#### Assigned task
Give back the full set of entries that follows, exactly as written.

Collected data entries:

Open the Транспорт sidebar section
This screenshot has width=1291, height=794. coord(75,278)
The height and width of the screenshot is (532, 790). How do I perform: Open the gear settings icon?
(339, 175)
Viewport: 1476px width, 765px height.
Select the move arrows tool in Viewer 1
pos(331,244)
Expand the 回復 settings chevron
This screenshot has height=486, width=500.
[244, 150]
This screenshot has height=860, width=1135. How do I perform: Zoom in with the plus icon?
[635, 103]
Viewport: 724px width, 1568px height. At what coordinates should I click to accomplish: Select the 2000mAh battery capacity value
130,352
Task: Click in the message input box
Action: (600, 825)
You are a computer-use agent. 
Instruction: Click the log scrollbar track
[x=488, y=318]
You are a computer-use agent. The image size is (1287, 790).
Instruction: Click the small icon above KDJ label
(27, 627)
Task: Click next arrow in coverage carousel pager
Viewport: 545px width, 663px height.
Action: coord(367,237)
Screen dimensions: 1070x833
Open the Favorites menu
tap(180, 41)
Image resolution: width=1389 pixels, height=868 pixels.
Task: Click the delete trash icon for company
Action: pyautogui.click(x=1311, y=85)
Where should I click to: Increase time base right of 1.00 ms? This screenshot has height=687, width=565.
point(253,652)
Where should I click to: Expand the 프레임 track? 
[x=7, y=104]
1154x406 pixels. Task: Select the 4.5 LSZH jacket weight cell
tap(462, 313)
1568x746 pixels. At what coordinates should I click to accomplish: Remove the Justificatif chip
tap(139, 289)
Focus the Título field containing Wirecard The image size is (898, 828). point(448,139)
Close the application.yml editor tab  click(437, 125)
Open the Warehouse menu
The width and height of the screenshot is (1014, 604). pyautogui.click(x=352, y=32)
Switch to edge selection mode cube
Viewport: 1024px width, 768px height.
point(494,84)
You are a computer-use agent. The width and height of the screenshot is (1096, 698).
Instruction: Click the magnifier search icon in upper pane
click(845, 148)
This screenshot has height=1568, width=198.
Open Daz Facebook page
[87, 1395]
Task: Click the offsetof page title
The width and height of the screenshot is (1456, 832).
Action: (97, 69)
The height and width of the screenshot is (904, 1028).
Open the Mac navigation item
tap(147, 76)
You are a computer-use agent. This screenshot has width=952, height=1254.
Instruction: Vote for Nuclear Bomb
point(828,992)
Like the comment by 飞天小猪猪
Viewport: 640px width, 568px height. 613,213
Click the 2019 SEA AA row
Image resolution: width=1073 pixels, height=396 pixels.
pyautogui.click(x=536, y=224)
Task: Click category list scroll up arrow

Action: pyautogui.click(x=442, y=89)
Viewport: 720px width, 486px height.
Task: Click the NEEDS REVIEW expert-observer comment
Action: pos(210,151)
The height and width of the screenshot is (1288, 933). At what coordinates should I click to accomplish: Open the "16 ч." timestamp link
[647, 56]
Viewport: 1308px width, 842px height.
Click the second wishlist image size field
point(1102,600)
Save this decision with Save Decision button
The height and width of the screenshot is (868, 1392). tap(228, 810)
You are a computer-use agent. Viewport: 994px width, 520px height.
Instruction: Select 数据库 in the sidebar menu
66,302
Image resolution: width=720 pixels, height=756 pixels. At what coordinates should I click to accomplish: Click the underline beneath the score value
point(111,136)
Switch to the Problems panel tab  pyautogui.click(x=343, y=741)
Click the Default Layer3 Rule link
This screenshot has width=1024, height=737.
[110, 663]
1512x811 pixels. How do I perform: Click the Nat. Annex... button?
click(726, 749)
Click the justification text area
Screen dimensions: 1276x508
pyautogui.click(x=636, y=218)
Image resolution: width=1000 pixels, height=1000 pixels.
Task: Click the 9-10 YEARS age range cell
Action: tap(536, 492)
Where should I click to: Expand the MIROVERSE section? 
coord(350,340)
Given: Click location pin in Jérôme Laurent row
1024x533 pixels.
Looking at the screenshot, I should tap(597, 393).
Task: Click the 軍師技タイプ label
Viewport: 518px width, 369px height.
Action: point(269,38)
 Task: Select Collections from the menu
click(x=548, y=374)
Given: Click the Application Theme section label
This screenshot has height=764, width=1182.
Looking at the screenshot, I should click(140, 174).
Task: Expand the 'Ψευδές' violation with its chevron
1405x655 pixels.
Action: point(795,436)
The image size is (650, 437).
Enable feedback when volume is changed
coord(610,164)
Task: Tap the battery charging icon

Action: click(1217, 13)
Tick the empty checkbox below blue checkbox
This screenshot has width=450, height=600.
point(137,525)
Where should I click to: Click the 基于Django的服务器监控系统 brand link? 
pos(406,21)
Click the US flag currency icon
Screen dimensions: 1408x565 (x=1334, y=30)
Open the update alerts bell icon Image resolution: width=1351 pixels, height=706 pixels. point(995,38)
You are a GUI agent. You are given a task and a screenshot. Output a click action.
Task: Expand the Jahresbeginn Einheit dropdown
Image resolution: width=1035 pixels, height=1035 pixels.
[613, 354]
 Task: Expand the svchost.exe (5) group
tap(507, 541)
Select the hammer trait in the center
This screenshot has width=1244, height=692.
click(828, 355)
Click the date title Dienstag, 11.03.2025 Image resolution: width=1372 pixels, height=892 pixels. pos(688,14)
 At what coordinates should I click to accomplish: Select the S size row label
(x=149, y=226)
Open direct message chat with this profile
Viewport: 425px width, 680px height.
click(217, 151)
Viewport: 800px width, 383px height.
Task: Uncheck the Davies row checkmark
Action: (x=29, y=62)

#### Result for this task
Open the Транспорт sidebar section
This screenshot has width=1291, height=794. coord(75,278)
The height and width of the screenshot is (532, 790). How do I perform: Open the gear settings icon?
(339, 175)
Viewport: 1476px width, 765px height.
Select the move arrows tool in Viewer 1
pos(331,244)
Expand the 回復 settings chevron
This screenshot has height=486, width=500.
[244, 150]
This screenshot has height=860, width=1135. How do I perform: Zoom in with the plus icon?
[635, 103]
Viewport: 724px width, 1568px height. At what coordinates should I click to accomplish: Select the 2000mAh battery capacity value
130,352
Task: Click in the message input box
Action: (600, 825)
You are a computer-use agent. 
Instruction: Click the log scrollbar track
[x=488, y=318]
You are a computer-use agent. The image size is (1287, 790).
Instruction: Click the small icon above KDJ label
(27, 627)
Task: Click next arrow in coverage carousel pager
Viewport: 545px width, 663px height.
Action: coord(367,237)
Screen dimensions: 1070x833
Open the Favorites menu
tap(180, 41)
Image resolution: width=1389 pixels, height=868 pixels.
Task: Click the delete trash icon for company
Action: pyautogui.click(x=1311, y=85)
Where should I click to: Increase time base right of 1.00 ms? This screenshot has height=687, width=565.
point(253,652)
Where should I click to: Expand the 프레임 track? 
[x=7, y=104]
1154x406 pixels. Task: Select the 4.5 LSZH jacket weight cell
tap(462, 313)
1568x746 pixels. At what coordinates should I click to accomplish: Remove the Justificatif chip
tap(139, 289)
Focus the Título field containing Wirecard The image size is (898, 828). point(448,139)
Close the application.yml editor tab  click(437, 125)
Open the Warehouse menu
The width and height of the screenshot is (1014, 604). pyautogui.click(x=352, y=32)
Switch to edge selection mode cube
Viewport: 1024px width, 768px height.
point(494,84)
You are a computer-use agent. The width and height of the screenshot is (1096, 698).
Instruction: Click the magnifier search icon in upper pane
click(845, 148)
This screenshot has height=1568, width=198.
Open Daz Facebook page
[87, 1395]
Task: Click the offsetof page title
The width and height of the screenshot is (1456, 832).
Action: (97, 69)
The height and width of the screenshot is (904, 1028).
Open the Mac navigation item
tap(147, 76)
You are a computer-use agent. This screenshot has width=952, height=1254.
Instruction: Vote for Nuclear Bomb
point(828,992)
Like the comment by 飞天小猪猪
Viewport: 640px width, 568px height. 613,213
Click the 2019 SEA AA row
Image resolution: width=1073 pixels, height=396 pixels.
pyautogui.click(x=536, y=224)
Task: Click category list scroll up arrow

Action: pyautogui.click(x=442, y=89)
Viewport: 720px width, 486px height.
Task: Click the NEEDS REVIEW expert-observer comment
Action: pos(210,151)
The height and width of the screenshot is (1288, 933). At what coordinates should I click to accomplish: Open the "16 ч." timestamp link
[647, 56]
Viewport: 1308px width, 842px height.
Click the second wishlist image size field
point(1102,600)
Save this decision with Save Decision button
The height and width of the screenshot is (868, 1392). tap(228, 810)
You are a computer-use agent. Viewport: 994px width, 520px height.
Instruction: Select 数据库 in the sidebar menu
66,302
Image resolution: width=720 pixels, height=756 pixels. At what coordinates should I click to accomplish: Click the underline beneath the score value
point(111,136)
Switch to the Problems panel tab  pyautogui.click(x=343, y=741)
Click the Default Layer3 Rule link
This screenshot has width=1024, height=737.
[110, 663]
1512x811 pixels. How do I perform: Click the Nat. Annex... button?
click(726, 749)
Click the justification text area
Screen dimensions: 1276x508
pyautogui.click(x=636, y=218)
Image resolution: width=1000 pixels, height=1000 pixels.
Task: Click the 9-10 YEARS age range cell
Action: tap(536, 492)
Where should I click to: Expand the MIROVERSE section? 
coord(350,340)
Given: Click location pin in Jérôme Laurent row
1024x533 pixels.
Looking at the screenshot, I should tap(597, 393).
Task: Click the 軍師技タイプ label
Viewport: 518px width, 369px height.
Action: point(269,38)
 Task: Select Collections from the menu
click(x=548, y=374)
Given: Click the Application Theme section label
This screenshot has height=764, width=1182.
Looking at the screenshot, I should click(140, 174).
Task: Expand the 'Ψευδές' violation with its chevron
1405x655 pixels.
Action: point(795,436)
The image size is (650, 437).
Enable feedback when volume is changed
coord(610,164)
Task: Tap the battery charging icon

Action: click(1217, 13)
Tick the empty checkbox below blue checkbox
This screenshot has width=450, height=600.
point(137,525)
Where should I click to: Click the 基于Django的服务器监控系统 brand link? 
pos(406,21)
Click the US flag currency icon
Screen dimensions: 1408x565 (x=1334, y=30)
Open the update alerts bell icon Image resolution: width=1351 pixels, height=706 pixels. point(995,38)
You are a GUI agent. You are given a task and a screenshot. Output a click action.
Task: Expand the Jahresbeginn Einheit dropdown
Image resolution: width=1035 pixels, height=1035 pixels.
[613, 354]
 Task: Expand the svchost.exe (5) group
tap(507, 541)
Select the hammer trait in the center
This screenshot has width=1244, height=692.
click(828, 355)
Click the date title Dienstag, 11.03.2025 Image resolution: width=1372 pixels, height=892 pixels. pos(688,14)
 At what coordinates should I click to accomplish: Select the S size row label
(x=149, y=226)
Open direct message chat with this profile
Viewport: 425px width, 680px height.
click(217, 151)
Viewport: 800px width, 383px height.
Task: Uncheck the Davies row checkmark
Action: (x=29, y=62)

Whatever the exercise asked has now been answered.